## Instructions for the task
Every line from the one with "You are a computer-use" through the last line below should be repeated exactly; pictures stay out of the copy.
BEGIN
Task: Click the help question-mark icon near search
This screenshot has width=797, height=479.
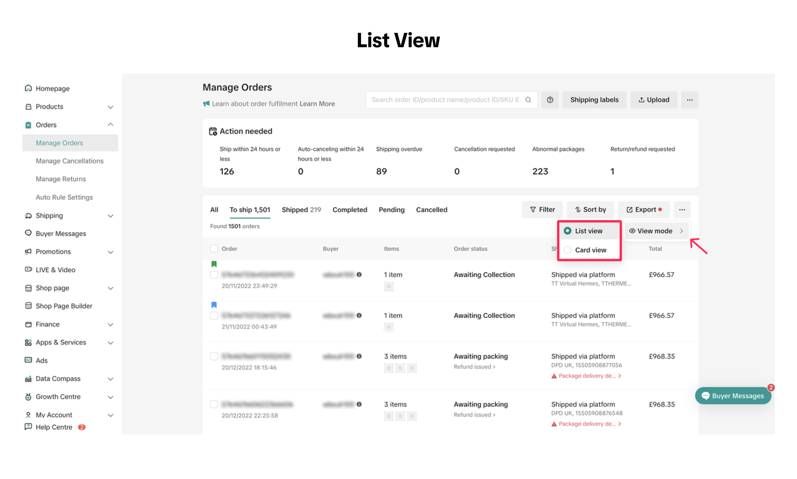Action: [550, 100]
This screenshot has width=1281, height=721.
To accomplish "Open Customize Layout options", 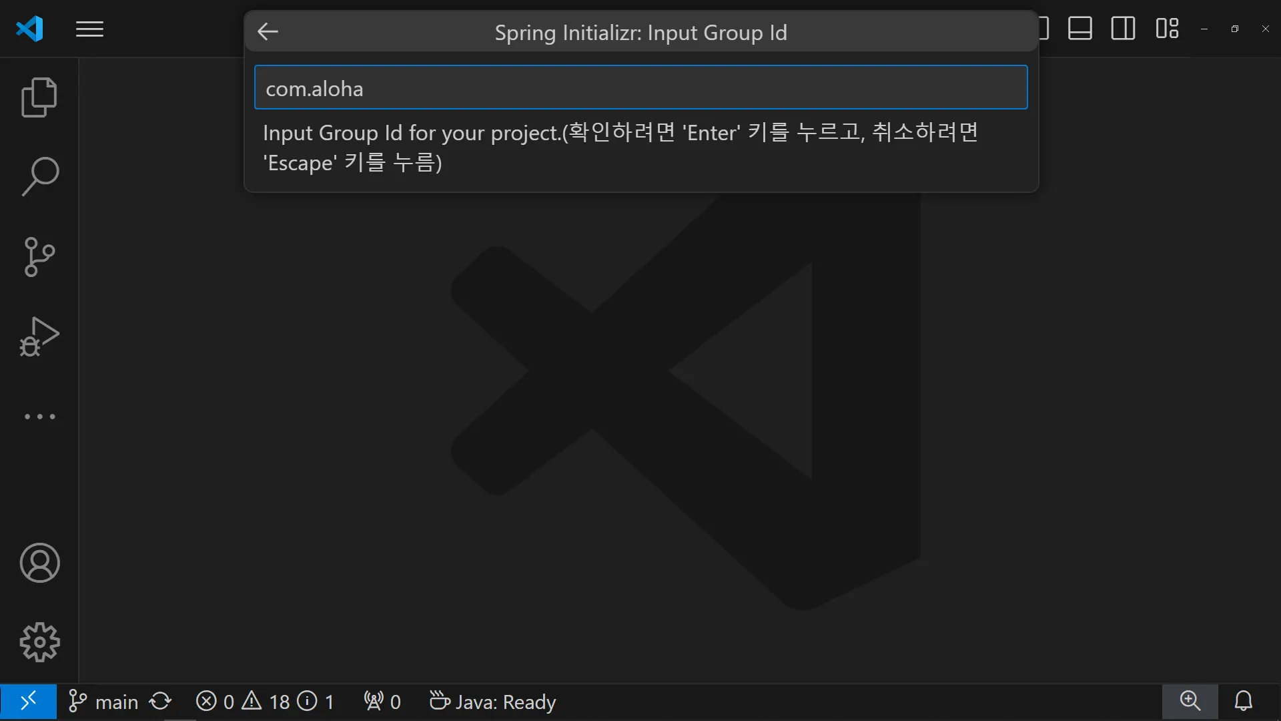I will pos(1167,29).
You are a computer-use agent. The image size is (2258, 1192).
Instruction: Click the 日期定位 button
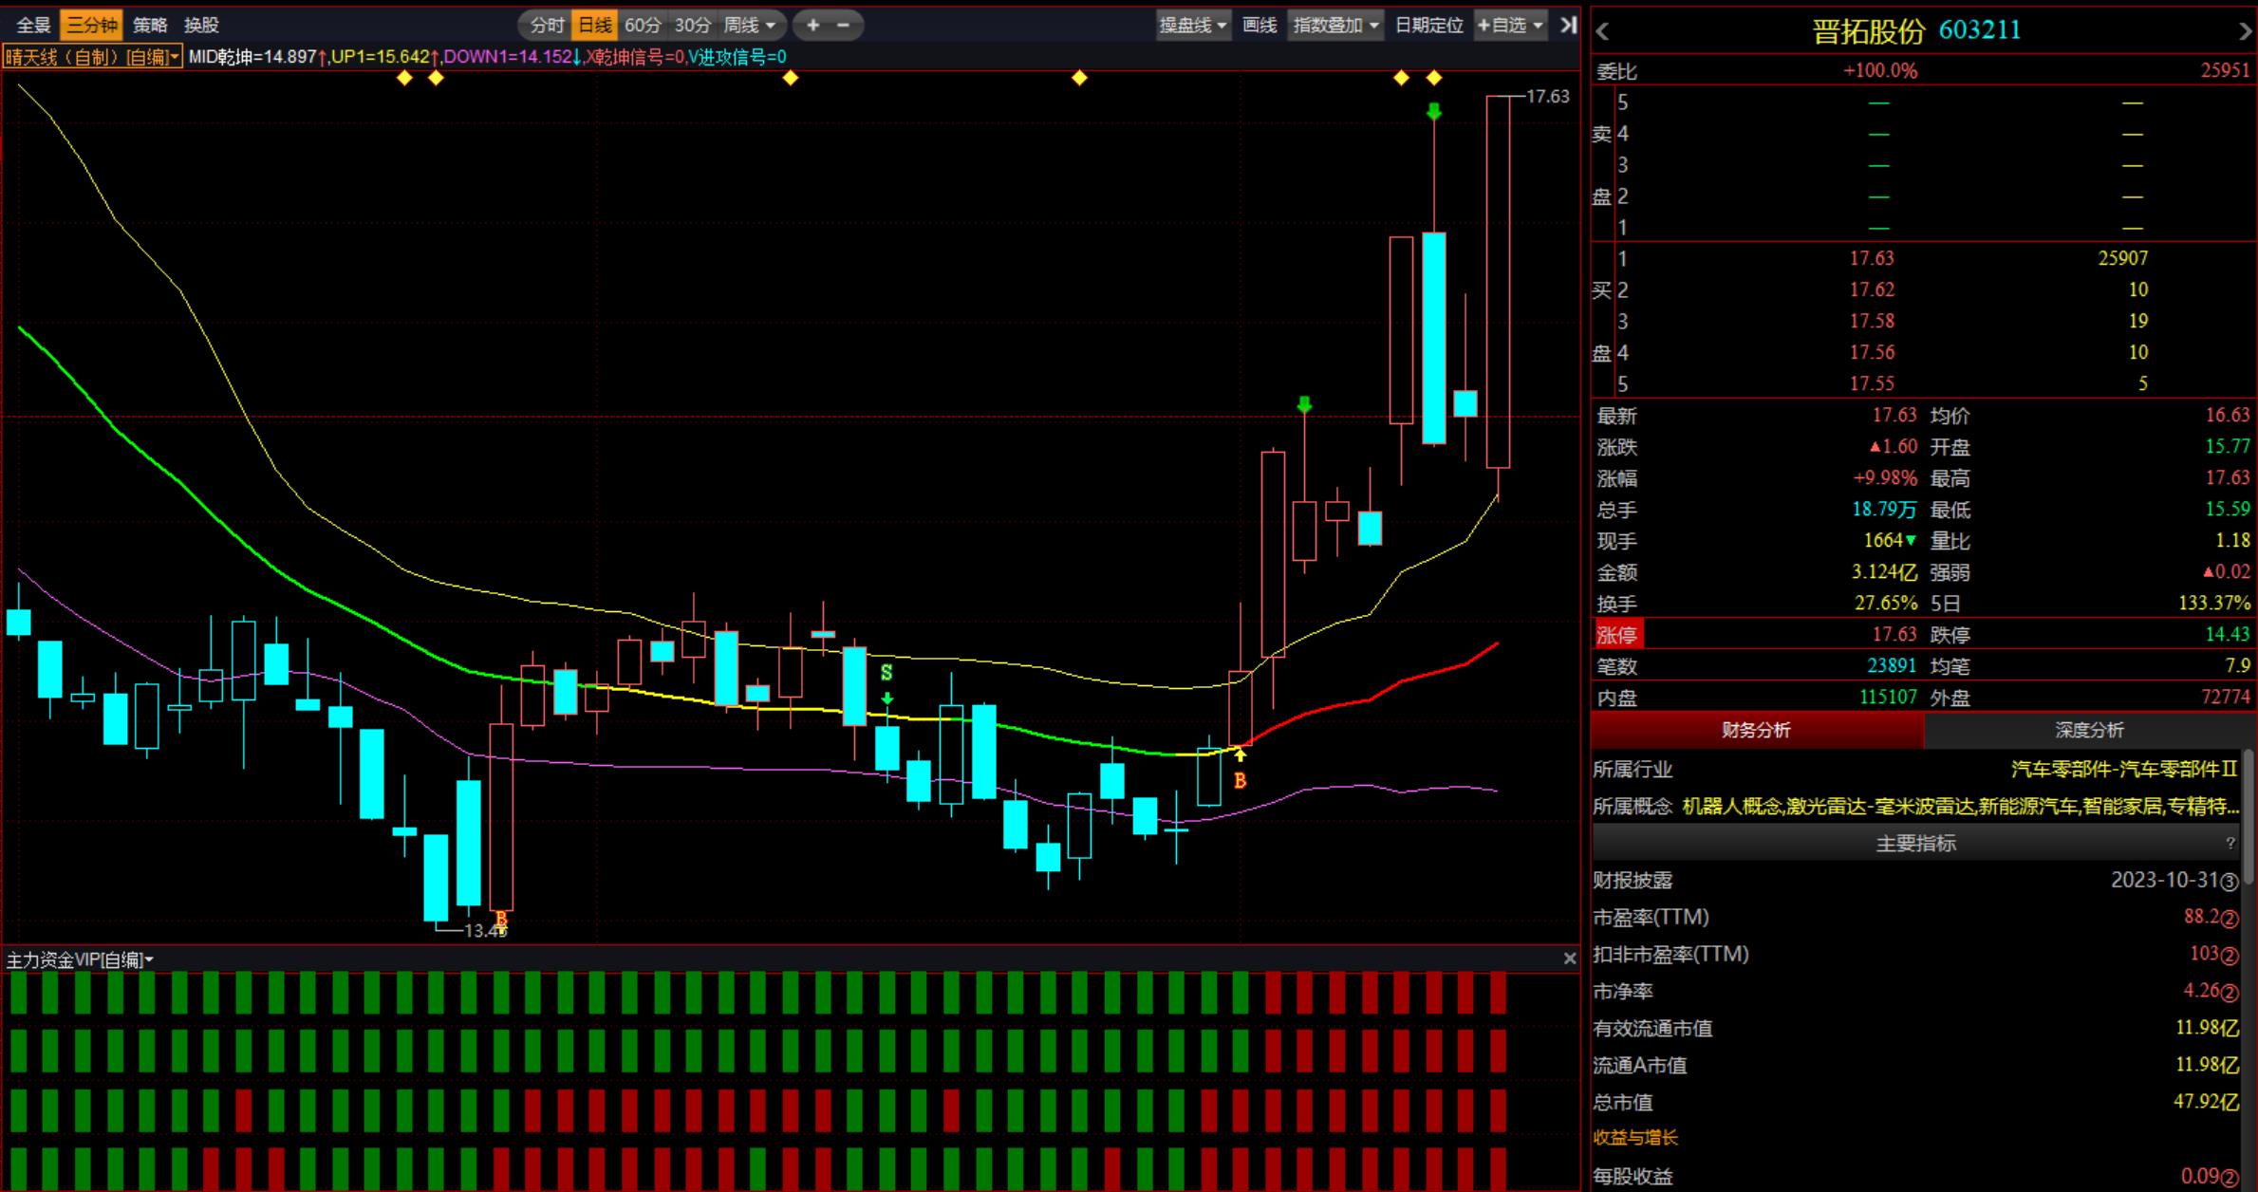coord(1428,26)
END
## Expected answer
You are a computer-use agent. The image size is (2258, 1192).
Instruction: Click the 日期定位 button
coord(1428,26)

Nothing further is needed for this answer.